A Foundation Medicine dispõe de testes de sequenciamento de nova geração (NGS*) para avaliar de forma abrangente e validada o perfil genômico (CGP**) de diferentes tipos de câncer, utilizando a tecnologia baseada em captura híbrida1,4,15

Essa tecnologia torna seus testes capazes de superar as limitações de abordagens tradicionais4,25

O sequencionamento de nova geração detecta mais que os testes tradicionais
Técnicas de detecção molecular tradicionalmente utilizadas, como FISH, IHQ e RT-PCR, possuem um importante papel no diagnóstico de alguns tipos de câncer quando, por exemplo, um único teste por biomarcador é necessário para se determinar presença ou ausência de determinada alteração, para que se obtenha sucesso no tratamento de um paciente com câncer14, 25-28. No entanto, mais de uma amostra pode ser necessária para que o resultado se confirme. Por outro lado, o teste FoundationONE® que fornece o diagnóstico do perfil de alteração molecular do tumor através do sequenciamento de nova geração (NGS), que sequencia todas as regiões de genes codificadores de tumores.
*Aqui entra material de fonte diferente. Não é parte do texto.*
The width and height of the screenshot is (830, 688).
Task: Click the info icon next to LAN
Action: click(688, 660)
Por isso, é uma abordagem com o potencial de detectar múltiplas alterações de uma só vez, sem que haja necessidade prévia de se conhecer os alvos4,14,35
NGS com captura híbrida tem uma visão mais abrangente.
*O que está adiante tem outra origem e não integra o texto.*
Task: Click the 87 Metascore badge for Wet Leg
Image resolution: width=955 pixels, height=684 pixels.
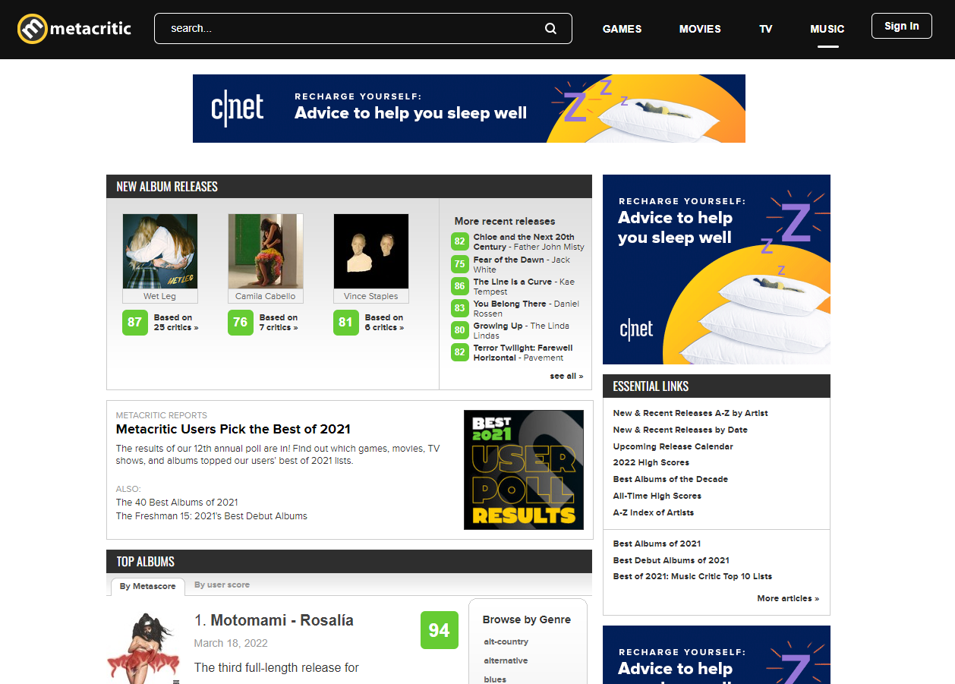Action: (134, 322)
Diversas técnicas de detecção molecular tradicionalmente utilizadas não são baseadas em captura híbrida, o que compromete significativamente a especificidade e sensibilidade das alterações moleculares. Por outro lado, os testes de diagnóstico de perfil molecular do Foundation Medicine utilizam a mais alta tecnologia. A partir da captura híbrida, os testes são capazes de detectar alterações ao longo de exons codificadores de 315 genes frequentemente relacionados ao desenvolvimento de câncer, além de identificar as quatro principais classes de alterações genômicas com especificidade de mais de 99% e sequenciar íntrons específicos de 28 genes relacionados com rearranjo genômico no câncer1,4,14,16-19,20-22,24.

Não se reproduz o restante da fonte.